Outras interpretações dos naipes associam os ouros aos comerciantes e burgueses, em lugar de relacioná-los à monarquia. Há mesmo quem atribua a invenção dos naipes do baralho espanhol a um taberneiro que colocava cartas à disposição de seus fregueses, para que se distraíssem. Nessas cartas, as copas representariam a taverna; os ouros, o dinheiro com o qual os clientes pagavam; e as espadas e os paus, os instrumentos com que eram dirimidas as divergências, provocadas ou não pelo jogo. Segundo essa interpretação, os quatros símbolos do baralho seriam os quatros motivos mais próximos aos jogadores.
No baralho espanhol, os símbolos ou motivos dos naipes aparecem colocadas ordenadamente em todas as cartas, exceto no três de paus, no qual os símbolos costumam estar cruzados. As copas são as figuras que mostram mais diferenças em seu desenho, variando de formas retas, geométricas, até as semelhantes a urnas muito ornamentadas, passando por cálices e vasos de todo tipo. Normalmente, a informação sobre o fabricante aparece inscrita no ás de ouros. Mas também o quatro de copas e o quatro de ouros - e, em alguns casos, o dois de paus e o dois de espadas - costumam conter dados sobre a fabricação ou a propriedade do baralho.




BARALHO ALEMÃO

Existem dois tipos de baralho que podem ser incluídos na classificação genérica de baralho alemão. Um deles é o de 52 cartas, versão germânica dos baralhos francês e inglês; outro é o baralho de símbolos alemães, geralmente compostos por 32 ou por 36 cartas. O baralho de 52 cartas compreende os conhecidos quatro naipes - de paus, ouros, copas e espadas. Cada um desses naipes engloba treze cartas: ás (A), dois, três, quatro, cinco, seis, sete, oito, nove e dez, mais as três figuras: o valete, que recebe o nome de bube (B), equivalente ao valete francês e ao jack inglês; a dama, chamada dame (D), equivalente à dame francesa e à queen inglesa; e o rei, o könig (K), equivalente ao roi francês e ao king inglês. Os desenhos dessas figuras são os que se apresentam mais elaborados nos dois tipos de baralho alemão. Em muitos casos, trata-se de verdadeiras obras de arte, que se vinculam à tradição dos gravadores germânicos, considerados entre os de mais prestígio na Europa.

**EXTRATO DOS REGISTROS**
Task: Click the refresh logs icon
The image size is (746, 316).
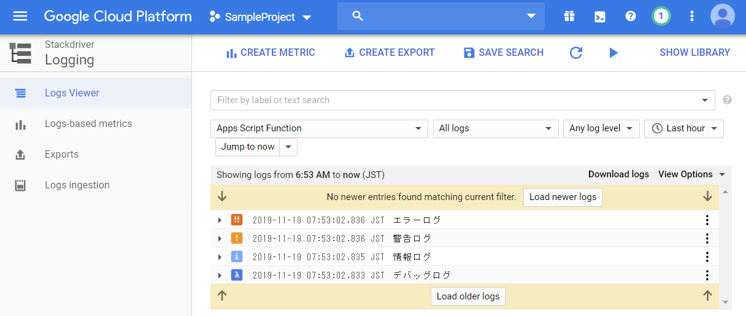Action: 575,53
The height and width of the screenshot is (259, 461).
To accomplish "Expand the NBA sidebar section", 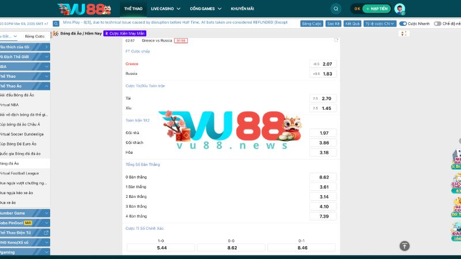I will (24, 66).
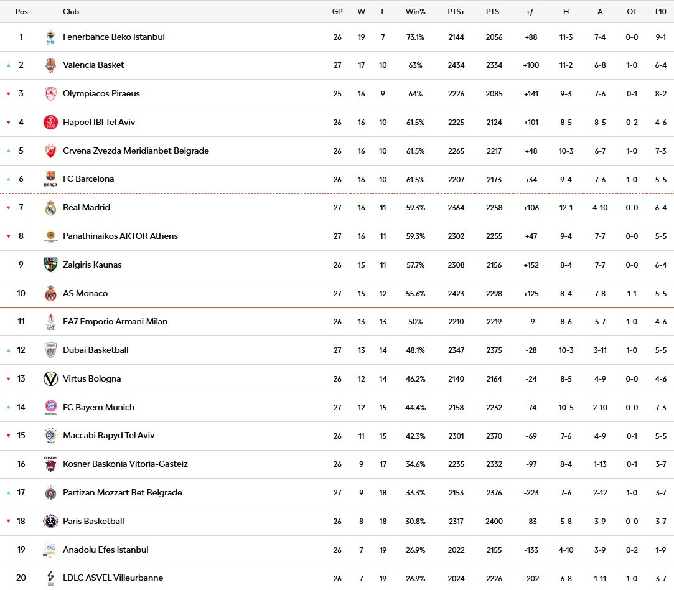The image size is (674, 590).
Task: Open Hapoel IBI Tel Aviv team link
Action: click(x=99, y=122)
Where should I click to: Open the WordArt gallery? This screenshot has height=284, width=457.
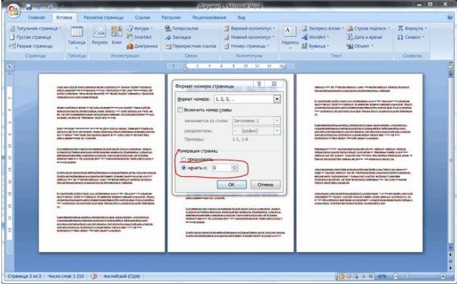[x=315, y=37]
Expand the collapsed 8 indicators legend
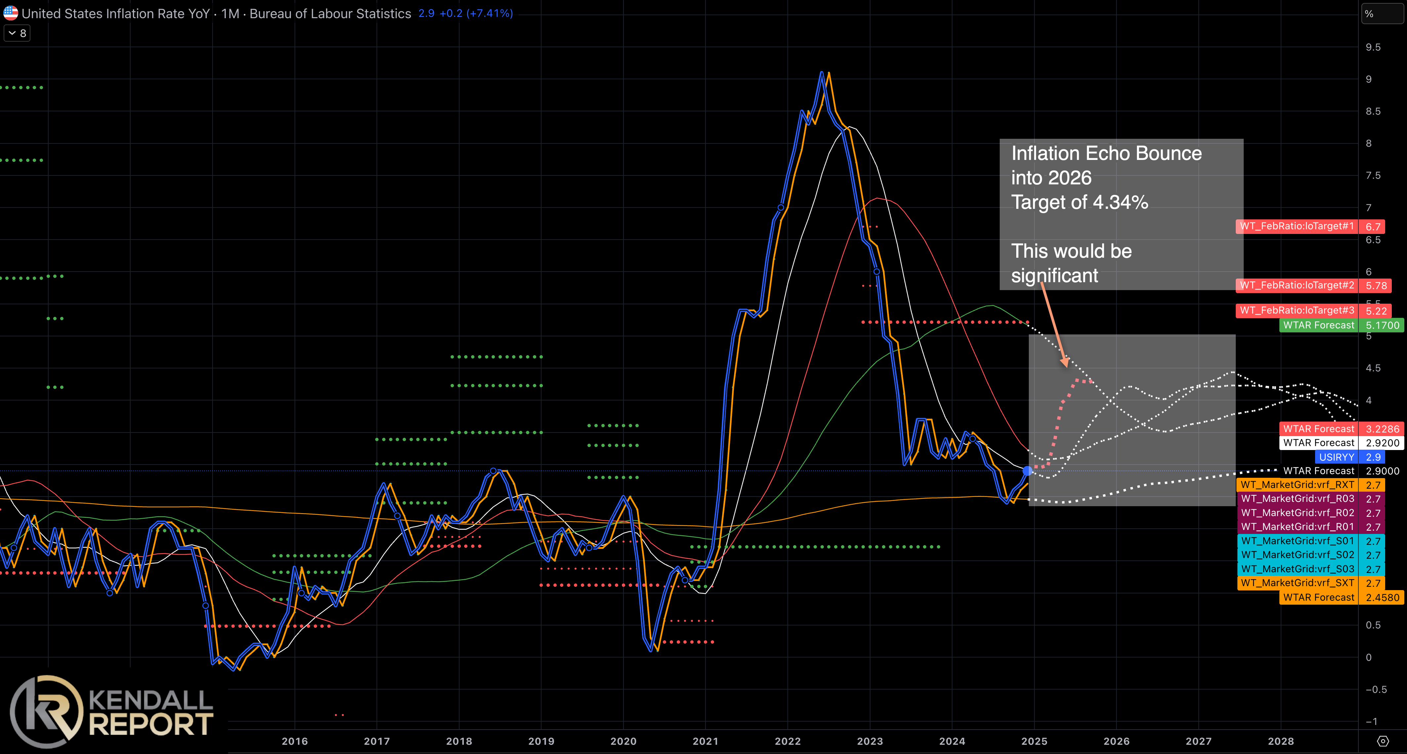 point(17,33)
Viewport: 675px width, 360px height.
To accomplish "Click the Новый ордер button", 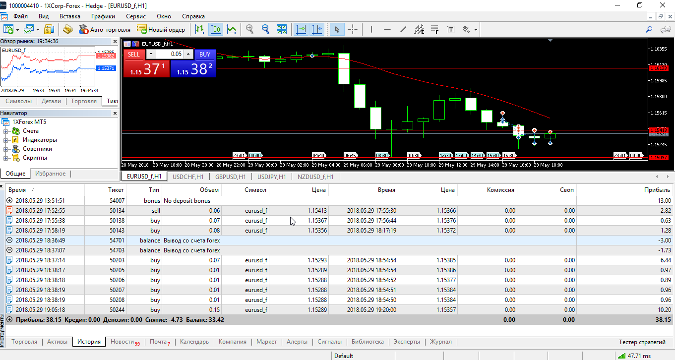I will coord(161,30).
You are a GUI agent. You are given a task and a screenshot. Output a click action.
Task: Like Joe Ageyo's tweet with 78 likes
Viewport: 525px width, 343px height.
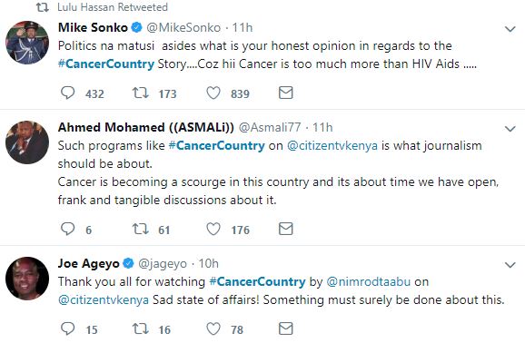(x=213, y=328)
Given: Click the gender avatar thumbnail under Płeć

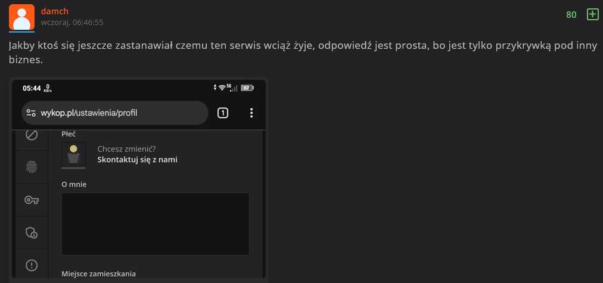Looking at the screenshot, I should coord(73,156).
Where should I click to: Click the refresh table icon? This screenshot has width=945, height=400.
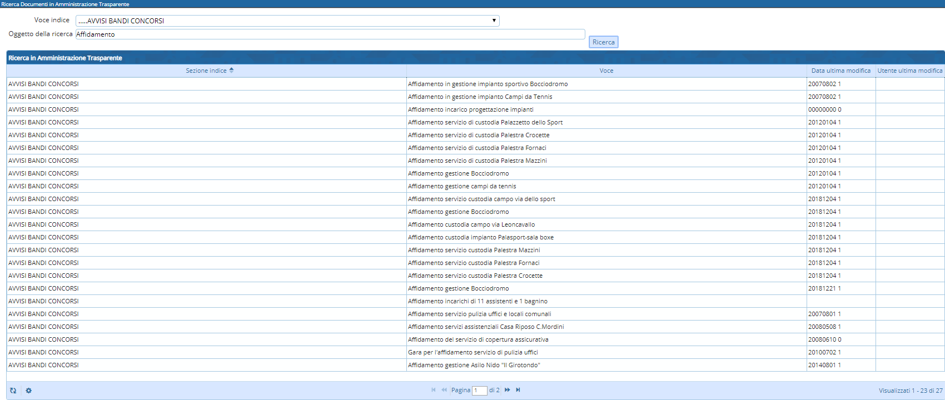coord(13,391)
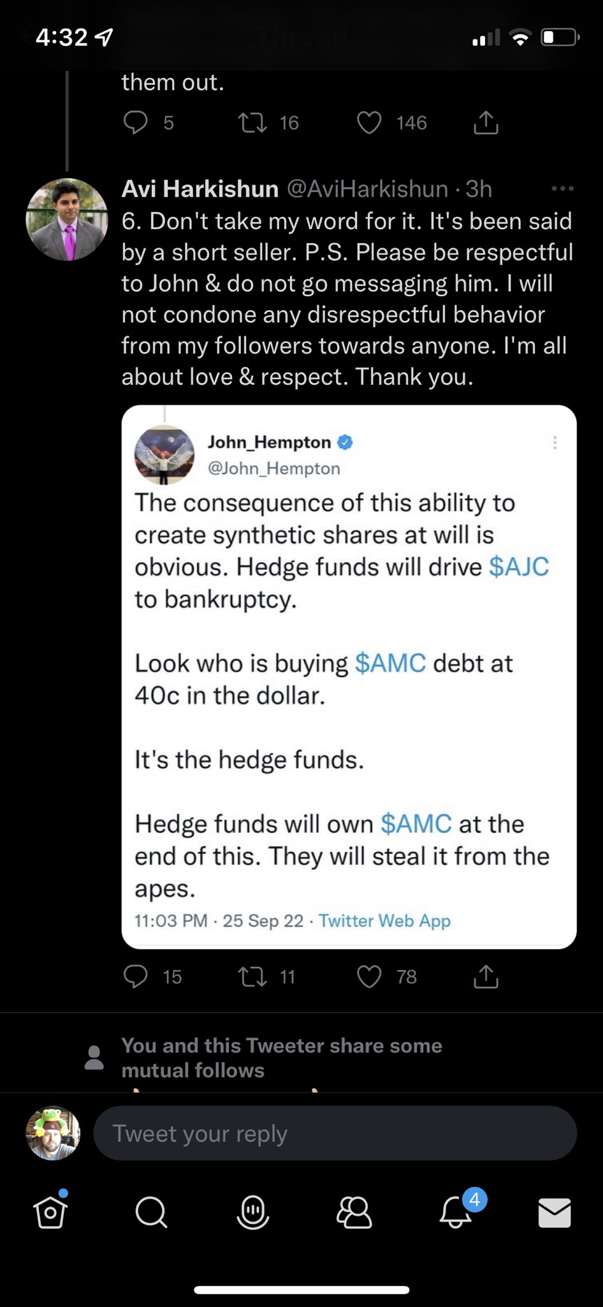The height and width of the screenshot is (1307, 603).
Task: Open three-dot menu on Avi Harkishun's tweet
Action: pyautogui.click(x=562, y=189)

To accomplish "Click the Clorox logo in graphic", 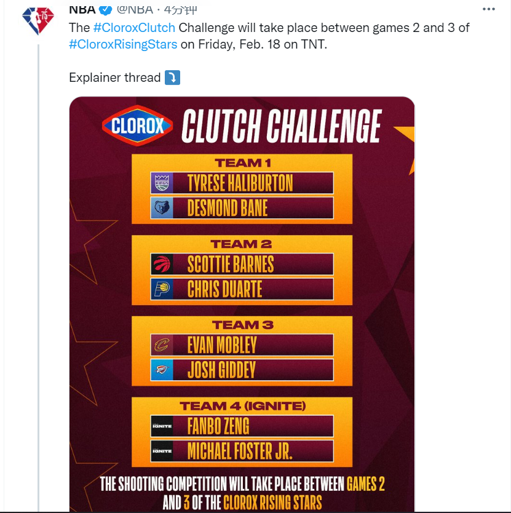I will 137,125.
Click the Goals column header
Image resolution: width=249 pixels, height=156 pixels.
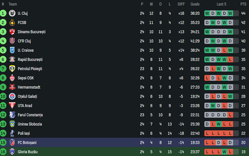pyautogui.click(x=195, y=4)
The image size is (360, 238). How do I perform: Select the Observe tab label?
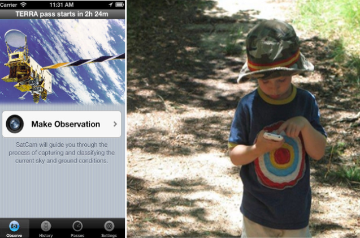pos(14,236)
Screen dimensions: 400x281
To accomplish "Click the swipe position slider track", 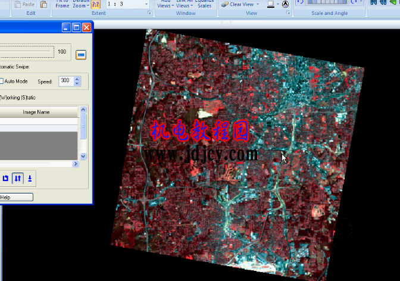I will [27, 52].
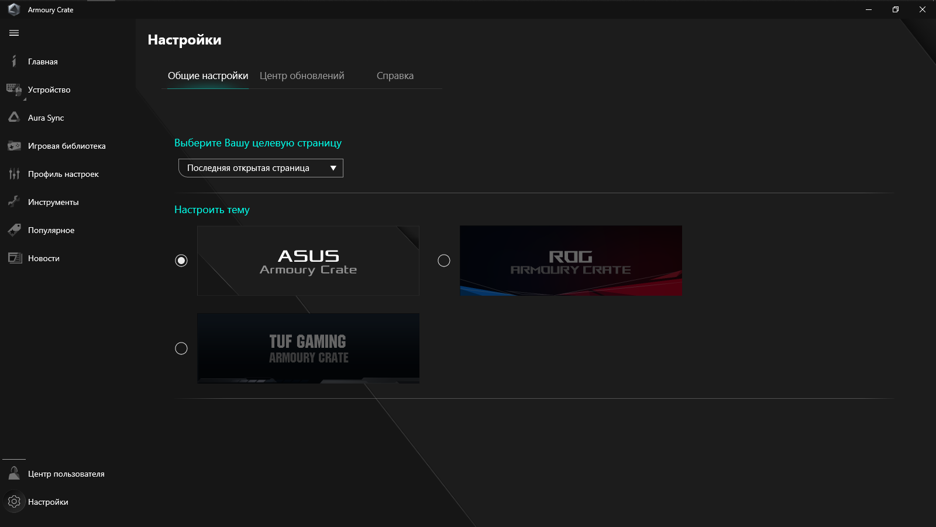Image resolution: width=936 pixels, height=527 pixels.
Task: Open the landing page dropdown
Action: [260, 168]
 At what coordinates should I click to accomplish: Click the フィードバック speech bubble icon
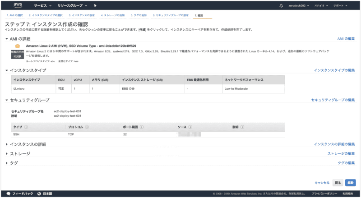9,193
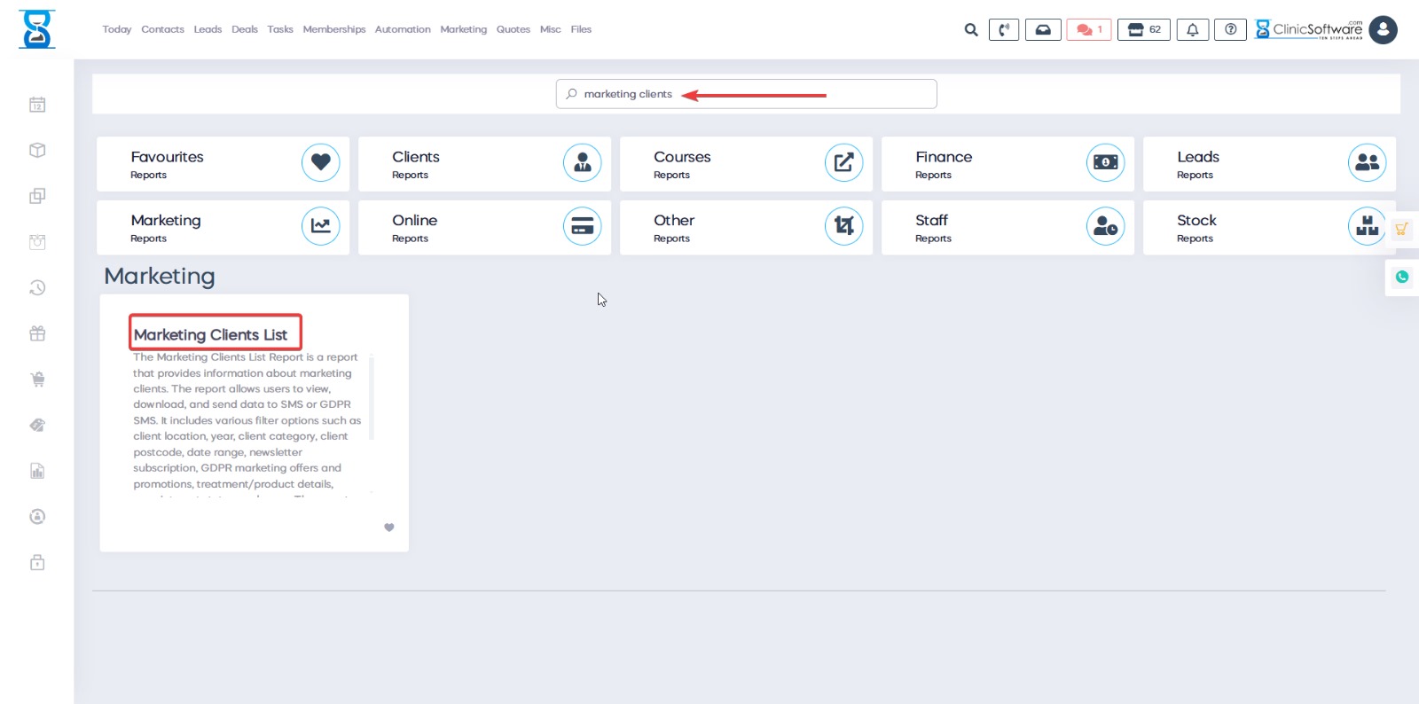This screenshot has height=704, width=1419.
Task: Click the report description scrollbar
Action: pyautogui.click(x=372, y=399)
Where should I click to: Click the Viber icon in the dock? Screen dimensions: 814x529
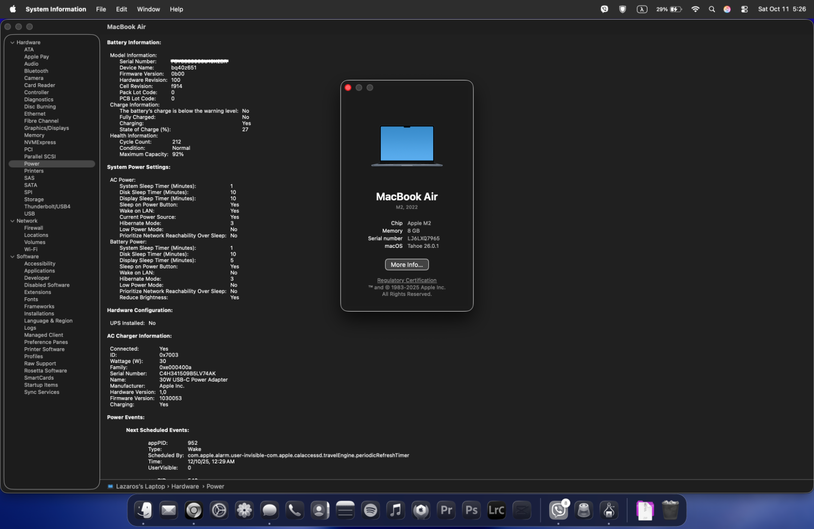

**TAREFAS DO EXERCÍCIO**
**a.** Liste todas as cartas do baralho espanhol que, segundo o trecho sobre baralhos, trazem informação sobre o fabricante ou dados sobre a fabricação ou a propriedade do baralho.
**b.** Por favor, atualize as linhas dos registros começando pela linha que contém "Click the Goals column header" e indo até a linha que contém "pos(14,236)", trocando "Goals" por "Points" e mantendo todo o resto igual. Deixe as imagens fora da resposta.

**RESPOSTAS DAS TAREFAS**
**a.**
- ás de ouros
- quatro de copas
- quatro de ouros
- dois de paus
- dois de espadas

**b.**
Click the Points column header
Image resolution: width=249 pixels, height=156 pixels.
pyautogui.click(x=195, y=4)
The image size is (360, 238). How do I perform: Select the Observe tab label?
pos(14,236)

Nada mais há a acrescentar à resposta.